Esto significa que las modificaciones que las innovaciones implican en el rol habitual de los docentes, en todas las demandas de tiempo que suponen, así como de esfuerzos adicionales, de uso de nuevos recursos, de manejo de incertidumbres o en los desacomodos que ocasionan y en la reorientación del actuar cotidiano hacia nuevos propósitos, inevitable en cualquier ser humano que abandone la zona segura de sus rutinas para arriesgarse a cambiar de carril, no ha constituido nunca el objeto principal de las políticas de reforma. Por lo general, todas se han detenido en el contenido mismo de sus demandas y en sus propias acciones.

Por ejemplo, una política de textos escolares innovadores que se agota en producirlos y distribuirlos y no acompaña ni sostiene los procesos de cambio que supone introducir libros y bibliotecas en aulas donde prima el dictado. Una política de Consejos Escolares que se agota en la elección de sus miembros de acuerdo a reglamento, y no apoya los procesos de cambio institucional que supone introducir órganos de participación contrarios al hábito de gobernar la escuela a puertas cerradas. Una política que aumenta una hora de clases a los colegios urbanos de un solo turno, que se agota en la extensión del horario y no prevé cómo dar impulso al proceso de cambio en la calidad de las oportunidades educativas que ofrecen, única razón de la necesidad de más tiempo. Una política de formación a maestros en servicio que se agota en la entrega de conocimientos e información, y no se compromete con el difícil proceso de cambio que supone pasar de una docencia discursiva limitada a la repetición, a una docencia reflexiva orientada a la creación de conocimientos.

○ ○ ○ ○ ○ ○ ○

* _INSTRUCCIONES_
(A) Cita el fragmento del texto sobre las reformas educativas que va desde "Esto significa que" hasta "sus propias acciones.", ambos incluidos.
(B) Enumera las políticas que el texto sobre las reformas educativas pone como ejemplo.
Las líneas de datos no tienen relación con el texto.

* _LÍNEAS DE DATOS_
○ ○ ○ ○ ○ ○ ○

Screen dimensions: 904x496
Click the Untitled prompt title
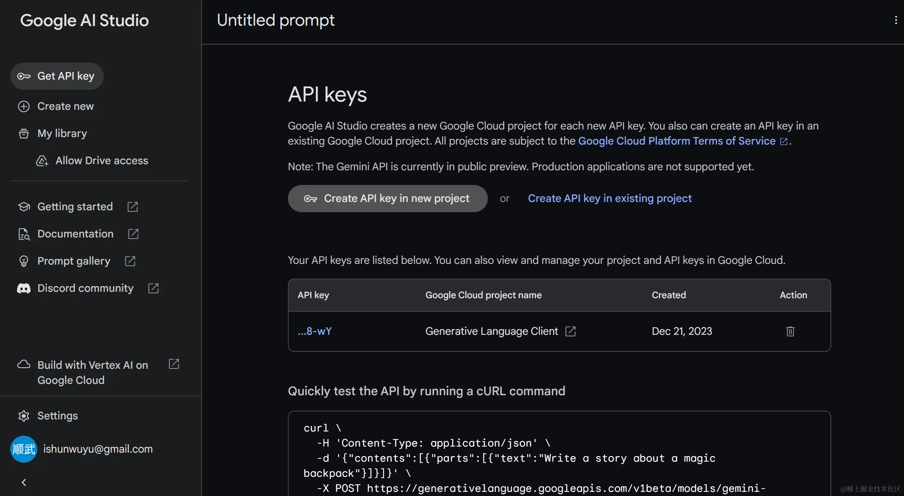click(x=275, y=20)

○ ○ ○ ○ ○ ○ ○

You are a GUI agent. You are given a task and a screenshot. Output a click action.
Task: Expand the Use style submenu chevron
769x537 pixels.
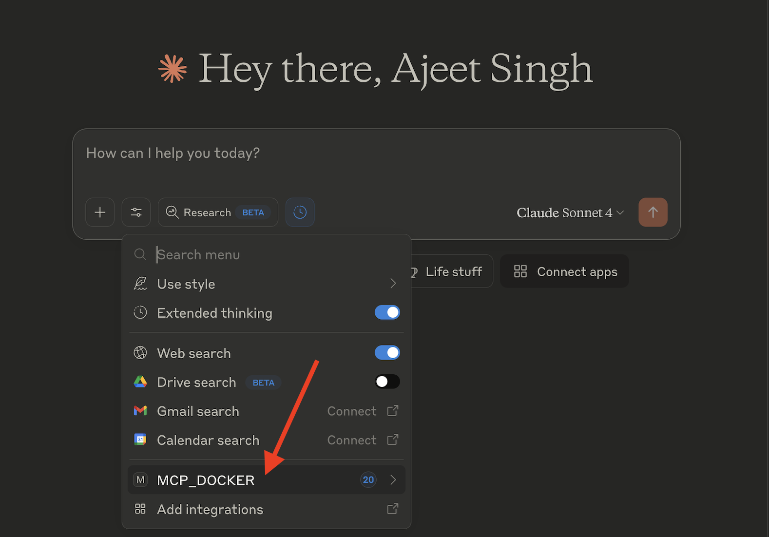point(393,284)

○ ○ ○ ○ ○ ○ ○

* _RESPUESTAS ESCRITAS_
(A)
Esto significa que las modificaciones que las innovaciones implican en el rol habitual de los docentes, en todas las demandas de tiempo que suponen, así como de esfuerzos adicionales, de uso de nuevos recursos, de manejo de incertidumbres o en los desacomodos que ocasionan y en la reorientación del actuar cotidiano hacia nuevos propósitos, inevitable en cualquier ser humano que abandone la zona segura de sus rutinas para arriesgarse a cambiar de carril, no ha constituido nunca el objeto principal de las políticas de reforma. Por lo general, todas se han detenido en el contenido mismo de sus demandas y en sus propias acciones.

(B)
- Una política de textos escolares innovadores
- Una política de Consejos Escolares
- Una política que aumenta una hora de clases a los colegios urbanos de un solo turno
- Una política de formación a maestros en servicio